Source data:
-- Start --
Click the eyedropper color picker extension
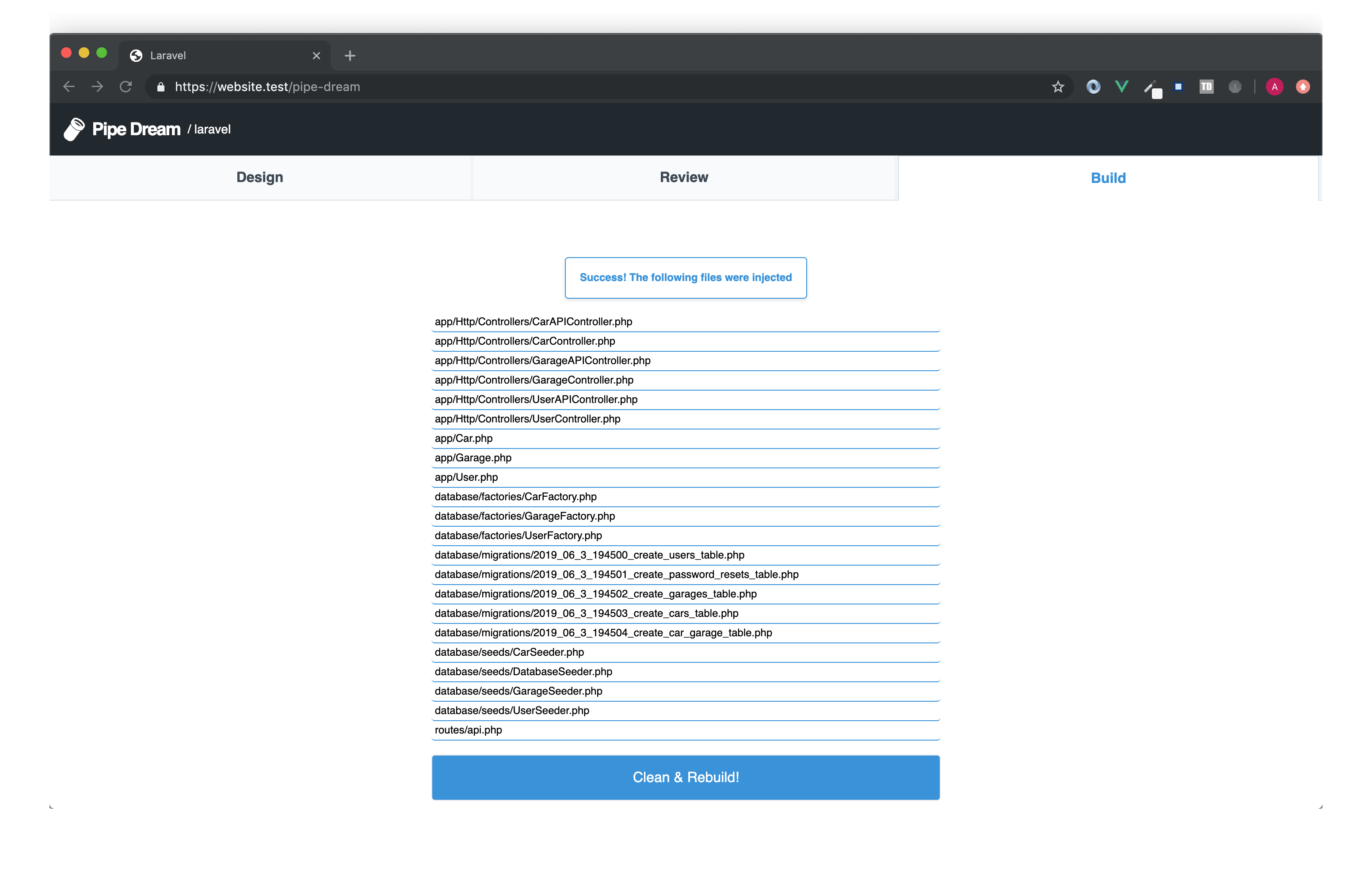The image size is (1372, 874). click(1151, 88)
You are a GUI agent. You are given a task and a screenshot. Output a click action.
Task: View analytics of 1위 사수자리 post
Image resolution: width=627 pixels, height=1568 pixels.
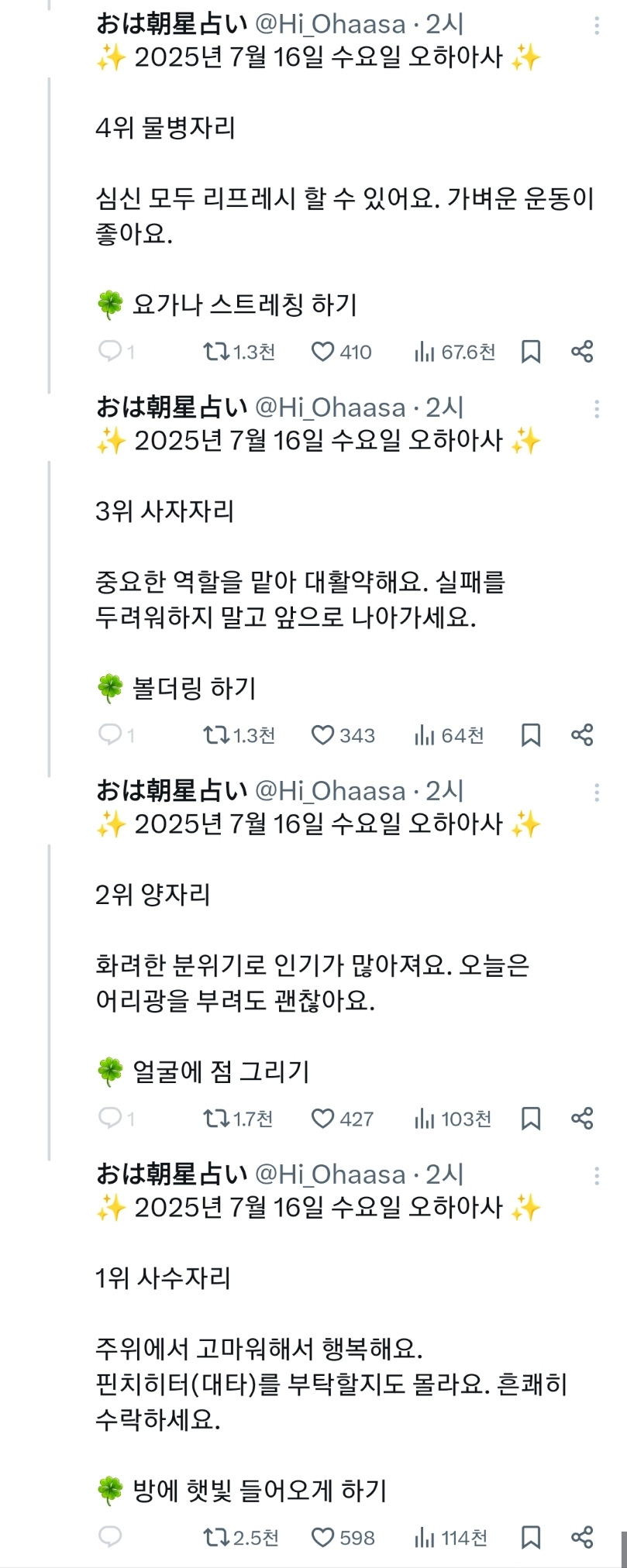[425, 1537]
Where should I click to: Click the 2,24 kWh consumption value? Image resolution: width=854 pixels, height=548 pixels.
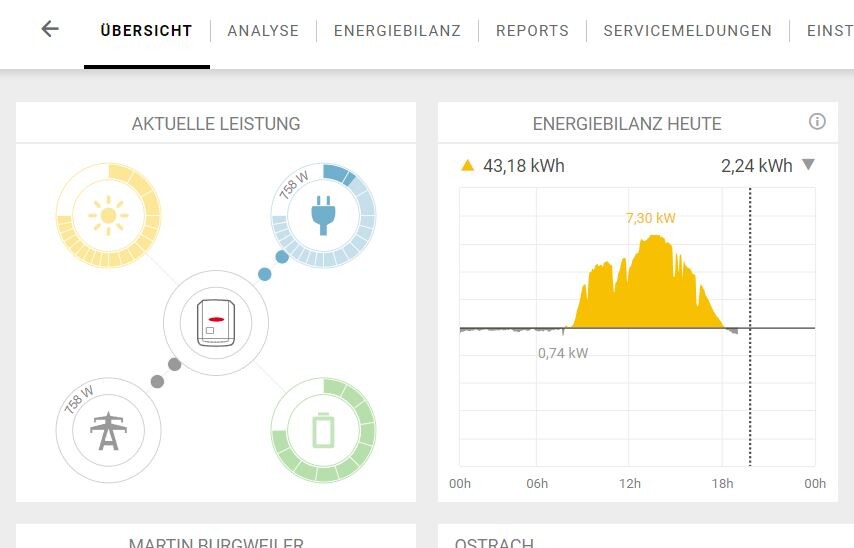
-- End --
Given instruction: Copy out every line of the entries above word for word, leaving out the pictures.

The output:
Click the eyedropper color picker extension
The image size is (1372, 874). click(1151, 88)
You are a GUI agent. You are given a task and a screenshot. Output a click action.
Task: View analytics of 1위 사수자리 post
Image resolution: width=627 pixels, height=1568 pixels.
[425, 1537]
Where should I click to: Click the 2,24 kWh consumption value? Image resolution: width=854 pixels, height=548 pixels.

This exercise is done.